Just Because You’re Paranoid Doesn’t Mean They Aren’t Out to Get You
Imagine being so paranoid that you burn your underwear rather than risk death by lethal chemicals slipped into your laundry by would-be assassins. This is the life of megalomaniacal Cuban dictator Fidel Castro, according to a former aide now living in Miami.
In an interview with the Miami Herald, Delfin Fernandez discussed some of Castro’s habits. He said Castro has his used underwear burned rather than laundered, because he fears chemicals could be put in wash water to assassinate him.
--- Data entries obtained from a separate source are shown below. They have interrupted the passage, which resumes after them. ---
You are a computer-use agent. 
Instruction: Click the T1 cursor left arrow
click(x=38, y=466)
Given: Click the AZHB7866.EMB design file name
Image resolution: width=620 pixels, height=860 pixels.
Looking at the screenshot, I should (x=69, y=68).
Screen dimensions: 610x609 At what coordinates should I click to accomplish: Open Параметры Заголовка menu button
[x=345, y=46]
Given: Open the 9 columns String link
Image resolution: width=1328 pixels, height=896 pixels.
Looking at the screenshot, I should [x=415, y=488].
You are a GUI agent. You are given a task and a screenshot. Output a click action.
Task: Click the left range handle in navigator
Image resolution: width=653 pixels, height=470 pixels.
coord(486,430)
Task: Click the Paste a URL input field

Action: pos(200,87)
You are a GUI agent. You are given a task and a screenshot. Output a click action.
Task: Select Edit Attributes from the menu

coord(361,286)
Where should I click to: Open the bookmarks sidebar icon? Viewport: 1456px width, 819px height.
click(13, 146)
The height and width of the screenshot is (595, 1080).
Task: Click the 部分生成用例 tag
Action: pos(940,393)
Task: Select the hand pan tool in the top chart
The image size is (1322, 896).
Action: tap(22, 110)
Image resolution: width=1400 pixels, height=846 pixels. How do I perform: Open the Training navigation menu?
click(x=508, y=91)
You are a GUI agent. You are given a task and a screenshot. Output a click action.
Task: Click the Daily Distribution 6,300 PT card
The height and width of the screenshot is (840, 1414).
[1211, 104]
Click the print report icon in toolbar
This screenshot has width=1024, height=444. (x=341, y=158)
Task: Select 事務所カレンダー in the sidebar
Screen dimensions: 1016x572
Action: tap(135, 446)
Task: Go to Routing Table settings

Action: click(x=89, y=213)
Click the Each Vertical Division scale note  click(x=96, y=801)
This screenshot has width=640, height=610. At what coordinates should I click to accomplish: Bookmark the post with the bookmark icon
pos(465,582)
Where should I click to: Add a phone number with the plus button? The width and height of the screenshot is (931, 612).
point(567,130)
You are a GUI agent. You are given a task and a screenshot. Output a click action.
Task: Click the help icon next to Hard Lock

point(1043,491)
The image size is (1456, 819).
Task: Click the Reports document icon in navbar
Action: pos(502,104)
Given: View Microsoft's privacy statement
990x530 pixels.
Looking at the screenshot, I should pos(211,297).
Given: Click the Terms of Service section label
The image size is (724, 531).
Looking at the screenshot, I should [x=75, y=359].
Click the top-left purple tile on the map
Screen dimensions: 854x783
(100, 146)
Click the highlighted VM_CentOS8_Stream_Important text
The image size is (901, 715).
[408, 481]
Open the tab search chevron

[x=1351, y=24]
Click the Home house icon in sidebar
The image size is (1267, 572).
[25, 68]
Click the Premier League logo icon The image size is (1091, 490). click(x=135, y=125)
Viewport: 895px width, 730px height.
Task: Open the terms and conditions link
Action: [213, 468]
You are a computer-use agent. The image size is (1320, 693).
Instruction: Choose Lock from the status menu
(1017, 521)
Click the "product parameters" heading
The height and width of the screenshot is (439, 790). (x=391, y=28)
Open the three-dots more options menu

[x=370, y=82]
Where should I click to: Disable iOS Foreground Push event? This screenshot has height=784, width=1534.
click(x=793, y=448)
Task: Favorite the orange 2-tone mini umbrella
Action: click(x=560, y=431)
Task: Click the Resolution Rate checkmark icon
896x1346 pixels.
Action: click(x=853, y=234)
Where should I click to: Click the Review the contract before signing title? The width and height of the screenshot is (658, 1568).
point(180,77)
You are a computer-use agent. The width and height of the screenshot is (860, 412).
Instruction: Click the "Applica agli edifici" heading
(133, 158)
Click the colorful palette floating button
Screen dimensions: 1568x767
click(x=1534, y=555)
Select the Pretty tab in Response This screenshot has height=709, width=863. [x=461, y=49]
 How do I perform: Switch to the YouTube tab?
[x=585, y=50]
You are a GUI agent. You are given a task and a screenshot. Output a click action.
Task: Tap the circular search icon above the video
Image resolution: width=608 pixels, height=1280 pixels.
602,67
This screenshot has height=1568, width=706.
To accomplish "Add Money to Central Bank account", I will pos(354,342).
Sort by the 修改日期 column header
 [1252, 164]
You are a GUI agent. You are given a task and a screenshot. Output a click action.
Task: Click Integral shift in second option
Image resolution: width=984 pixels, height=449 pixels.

Of course, most Cubans would take out Castro if they had a chance. Why wouldn’t they? They live in such bondage that even the privileged, such as the celebrated Cuban national baseball team, want out. But apparentnly Castro thinks his inner circle hates him too. There is an old Twilight Zone episode that addresses this very scenario, complete with Peter Falk playing a Castro look-alike. The victorious “revolutionary”, having just succeeded in his coup, begins to see would-be assassins in the mirror, including some of his co-conspirators whom he envisions taking aim at him with machine guns and slipping poison into his drinks. But even Rod Serling couldn’t concoct anything as ridiculous as murder by laundry detergent.
P.S. A question for America’s far-left neo-fascist apologists for Tío Fidel: If things are so idyllic in the Caribbean’s communist utopia, why doesn’t anyone risk life, limb, and family by sailing homemade rafts through shark-infested waters to get to Cuba? And more importantly, why aren’t you living there? We won’t miss you. Trust me on this one.